当中間会計期間末における純資産は、前事業年度末に比べて58,031千円増加し、1,162,816千円となりました。主な要因は、自己株式の取得による減少があった一方で、繰越利益剰余金が増加したことによるものであります。

 

③ キャッシュ・フローの状況

当中間会計期間における現金及び現金同等物の期末残高は、前事業年度末と比べて31,808千円増加し、1,210,041千円となりました。

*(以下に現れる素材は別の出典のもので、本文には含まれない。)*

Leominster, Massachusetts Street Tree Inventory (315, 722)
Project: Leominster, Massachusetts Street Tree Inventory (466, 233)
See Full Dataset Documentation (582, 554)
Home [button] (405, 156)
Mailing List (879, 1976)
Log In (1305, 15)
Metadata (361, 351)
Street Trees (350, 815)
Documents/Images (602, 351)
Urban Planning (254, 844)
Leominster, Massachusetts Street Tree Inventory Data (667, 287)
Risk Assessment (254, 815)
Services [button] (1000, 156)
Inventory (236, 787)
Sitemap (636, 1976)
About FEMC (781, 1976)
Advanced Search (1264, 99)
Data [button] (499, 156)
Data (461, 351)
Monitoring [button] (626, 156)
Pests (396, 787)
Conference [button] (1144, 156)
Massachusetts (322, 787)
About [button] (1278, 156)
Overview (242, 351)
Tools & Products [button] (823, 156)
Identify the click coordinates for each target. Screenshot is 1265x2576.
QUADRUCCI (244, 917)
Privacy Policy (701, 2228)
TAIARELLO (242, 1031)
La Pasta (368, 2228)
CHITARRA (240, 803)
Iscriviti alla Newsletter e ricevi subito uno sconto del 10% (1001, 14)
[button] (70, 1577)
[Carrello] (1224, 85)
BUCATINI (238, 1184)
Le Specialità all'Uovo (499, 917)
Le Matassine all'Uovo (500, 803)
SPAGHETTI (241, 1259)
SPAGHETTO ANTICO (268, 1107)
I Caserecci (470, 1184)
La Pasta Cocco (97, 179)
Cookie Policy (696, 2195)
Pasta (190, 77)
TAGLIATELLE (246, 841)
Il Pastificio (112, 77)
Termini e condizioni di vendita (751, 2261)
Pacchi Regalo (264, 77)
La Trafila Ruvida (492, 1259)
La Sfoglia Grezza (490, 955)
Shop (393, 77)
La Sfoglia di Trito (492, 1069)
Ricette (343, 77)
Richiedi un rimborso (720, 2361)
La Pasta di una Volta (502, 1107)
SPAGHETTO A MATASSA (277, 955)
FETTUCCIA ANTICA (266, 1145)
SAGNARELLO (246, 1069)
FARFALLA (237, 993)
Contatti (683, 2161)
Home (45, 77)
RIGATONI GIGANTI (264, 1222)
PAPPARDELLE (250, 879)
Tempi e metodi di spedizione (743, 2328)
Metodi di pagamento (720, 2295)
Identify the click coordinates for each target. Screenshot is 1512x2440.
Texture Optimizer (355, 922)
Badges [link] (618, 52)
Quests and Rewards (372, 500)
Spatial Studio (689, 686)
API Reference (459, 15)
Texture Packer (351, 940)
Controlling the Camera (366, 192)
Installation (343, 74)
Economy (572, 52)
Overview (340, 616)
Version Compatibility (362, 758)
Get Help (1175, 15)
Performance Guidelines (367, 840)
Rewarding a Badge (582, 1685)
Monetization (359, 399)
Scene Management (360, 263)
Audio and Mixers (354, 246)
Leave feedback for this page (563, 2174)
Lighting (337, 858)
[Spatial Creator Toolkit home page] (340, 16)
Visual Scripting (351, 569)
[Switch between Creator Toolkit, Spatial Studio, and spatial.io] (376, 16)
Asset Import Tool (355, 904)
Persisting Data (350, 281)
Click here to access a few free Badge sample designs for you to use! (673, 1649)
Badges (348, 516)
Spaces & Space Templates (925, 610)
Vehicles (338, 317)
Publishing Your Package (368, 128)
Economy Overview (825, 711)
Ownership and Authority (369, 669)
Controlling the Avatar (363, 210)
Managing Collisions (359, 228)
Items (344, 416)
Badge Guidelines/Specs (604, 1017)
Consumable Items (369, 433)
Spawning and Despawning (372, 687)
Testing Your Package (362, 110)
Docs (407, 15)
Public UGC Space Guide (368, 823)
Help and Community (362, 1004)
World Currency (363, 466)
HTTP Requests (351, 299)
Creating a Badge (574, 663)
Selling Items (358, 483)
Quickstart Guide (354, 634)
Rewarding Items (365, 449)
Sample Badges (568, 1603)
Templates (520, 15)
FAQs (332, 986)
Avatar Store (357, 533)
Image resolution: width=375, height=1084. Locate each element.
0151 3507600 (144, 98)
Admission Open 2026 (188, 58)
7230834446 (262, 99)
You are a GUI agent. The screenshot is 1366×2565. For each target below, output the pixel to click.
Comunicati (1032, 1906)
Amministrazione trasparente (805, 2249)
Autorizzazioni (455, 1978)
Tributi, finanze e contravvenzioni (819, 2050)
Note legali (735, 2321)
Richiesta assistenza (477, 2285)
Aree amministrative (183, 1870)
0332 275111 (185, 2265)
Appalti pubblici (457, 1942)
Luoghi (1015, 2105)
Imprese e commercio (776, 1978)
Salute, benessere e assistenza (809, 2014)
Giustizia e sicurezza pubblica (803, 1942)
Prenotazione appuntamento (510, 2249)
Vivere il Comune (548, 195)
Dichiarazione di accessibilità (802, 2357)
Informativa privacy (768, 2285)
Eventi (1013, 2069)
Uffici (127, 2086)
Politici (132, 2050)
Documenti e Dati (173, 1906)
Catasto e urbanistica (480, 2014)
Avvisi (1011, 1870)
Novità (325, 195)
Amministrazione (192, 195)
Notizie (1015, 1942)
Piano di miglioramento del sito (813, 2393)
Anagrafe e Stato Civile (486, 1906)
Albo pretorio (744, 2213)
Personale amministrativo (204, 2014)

当中間会計期間における各キャッシュ・フローの状況とそれらの要因は、次のとおりであります。

 

(営業活動によるキャッシュ・フロー)

当中間会計期間における営業活動の結果得られた資金は、64,175千円(前年同期は110,351千円の収入)となりました。主な要因は、関係会社株式売却益64,671千円、仕入債務の減少額46,671千円、賞与引当金の減少額18,000千円があった一方で、税引前中間純利益99,662千円の計上、減価償却費51,469千円、その他の増加24,904千円、売上債権の減少額17,768千円によるものであります。

 

(投資活動によるキャッシュ・フロー)

当中間会計期間における投資活動の結果得られた資金は、56,404千円(前年同期は279,773千円の支出)となりました。要因は、「@nyplace」用設備への投資や新サービス及び現有サービスへのITソリューション開発投資等の有形及び無形固定資産の取得による支出22,377千円があった一方で、ギークフィード社の関係会社株式売却による収入78,782千円によるものであります。

 

(財務活動によるキャッシュ・フロー)

 当中間会計期間における財務活動の結果支出した資金は、88,771千円(前年同期は268,040千円の収入)となりました。主な要因は、長期借入金の返済による支出50,000千円及びリース債務の返済による支出32,534千円によるものであります。

 

(2)経営方針・経営戦略等

当中間会計期間において、当社の経営方針・経営戦略等について重要な変更はありません。

 

(3)優先的に対処すべき事業上及び財務上の課題

当中間会計期間において、当社が優先的に対処すべき事業上及び財務上の課題について重要な変更及び新たに生じた課題はありません。

 

(4)研究開発活動

該当事項はありません。

 

 

3【経営上の重要な契約等】

 当中間会計期間において、経営上の重要な契約等の決定又は締結はありません。